No hay grandes movimientos de cámara ni una música que fuerce la emoción. El encuadre deja que el vacío entre Fluke y su familia ocupe el centro del plano. Es una escena donde la composición expresa lo que el personaje no puede decir; estar presente y, al mismo tiempo, completamente ausente.

De comedia familiar a pieza de culto

Fluke

Teniendo en cuenta que su afiche promocional nota de una estética de comedia familiar al estilo Beethoven, ese tipo de recursos cinematográficos revelan una película mucho más sofisticada de lo que su argumento podría hacer pensar.

Fluke es un relato fantástico donde el elemento sobrenatural nunca constituye el verdadero conflicto, es secundario. Al igual que sucede en gran parte del mejor cine fantástico, lo extraordinario sirve más para iluminar emociones absolutamente cotidianas.

Quizás algunos espectadores encuentren ciertas secuencias excesivamente sentimentales o perciban un tono propio del cine familiar de los años noventa. Pero ya desde la primera escena, el tono es claramente para adultos. El film nunca parece avergonzarse de su sensibilidad. Habla del amor, la pérdida y la memoria sin recurrir al cinismo.

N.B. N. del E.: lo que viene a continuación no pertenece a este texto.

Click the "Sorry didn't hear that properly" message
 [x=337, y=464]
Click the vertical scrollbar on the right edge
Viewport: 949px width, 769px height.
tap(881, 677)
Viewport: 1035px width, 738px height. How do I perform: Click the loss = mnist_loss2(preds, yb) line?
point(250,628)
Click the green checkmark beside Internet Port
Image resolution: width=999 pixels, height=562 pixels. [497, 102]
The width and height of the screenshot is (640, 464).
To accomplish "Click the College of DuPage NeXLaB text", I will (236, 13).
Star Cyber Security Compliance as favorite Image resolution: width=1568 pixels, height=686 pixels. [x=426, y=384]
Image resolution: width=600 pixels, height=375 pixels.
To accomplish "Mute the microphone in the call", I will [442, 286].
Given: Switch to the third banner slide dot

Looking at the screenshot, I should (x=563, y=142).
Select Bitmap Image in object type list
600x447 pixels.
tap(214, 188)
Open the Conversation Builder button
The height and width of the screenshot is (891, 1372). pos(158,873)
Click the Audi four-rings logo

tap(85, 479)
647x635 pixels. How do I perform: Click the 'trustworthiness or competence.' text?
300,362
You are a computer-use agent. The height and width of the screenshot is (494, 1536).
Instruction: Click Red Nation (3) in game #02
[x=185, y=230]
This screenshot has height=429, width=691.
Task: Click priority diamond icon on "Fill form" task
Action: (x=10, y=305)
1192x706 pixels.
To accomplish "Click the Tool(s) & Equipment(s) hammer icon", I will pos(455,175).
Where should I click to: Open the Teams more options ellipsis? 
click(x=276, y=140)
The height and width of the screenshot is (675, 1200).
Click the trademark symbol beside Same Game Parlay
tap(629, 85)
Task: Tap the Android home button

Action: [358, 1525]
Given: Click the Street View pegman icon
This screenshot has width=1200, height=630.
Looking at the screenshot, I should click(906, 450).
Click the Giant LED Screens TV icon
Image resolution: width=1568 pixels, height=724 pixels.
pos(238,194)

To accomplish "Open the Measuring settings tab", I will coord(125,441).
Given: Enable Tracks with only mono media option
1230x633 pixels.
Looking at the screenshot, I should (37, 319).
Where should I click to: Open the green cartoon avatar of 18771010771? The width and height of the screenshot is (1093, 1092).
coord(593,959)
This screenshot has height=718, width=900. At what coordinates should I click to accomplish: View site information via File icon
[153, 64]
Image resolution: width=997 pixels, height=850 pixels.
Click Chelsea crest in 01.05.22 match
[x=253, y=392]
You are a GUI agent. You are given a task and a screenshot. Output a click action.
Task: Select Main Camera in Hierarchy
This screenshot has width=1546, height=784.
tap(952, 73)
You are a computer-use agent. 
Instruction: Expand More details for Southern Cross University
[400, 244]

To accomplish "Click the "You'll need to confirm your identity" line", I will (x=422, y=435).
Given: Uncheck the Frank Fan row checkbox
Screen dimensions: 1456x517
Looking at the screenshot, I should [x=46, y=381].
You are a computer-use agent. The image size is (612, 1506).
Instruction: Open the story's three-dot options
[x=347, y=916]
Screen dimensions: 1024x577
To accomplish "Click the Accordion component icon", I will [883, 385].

Fluke es una película de culto que demuestra cómo una idea aparentemente simple puede convertirse en una reflexión delicada sobre la identidad y el peso de los recuerdos. Su verdadero interés no va a preguntarse si una reencarnación es posible, sino en explorar cuánto de nosotros permanece vivo en las personas que amamos.

Conclusión

Fluke

A través de una puesta en escena sobria, una fotografía cuidadosamente construida y un lenguaje cinematográfico siempre al servicio de las emociones intensas, Carlo Carlei entrega una pequeña obra, sensible y sorprendentemente profunda. Fluke es una película sobre aquello que nunca deja de perseguirnos: los recuerdos.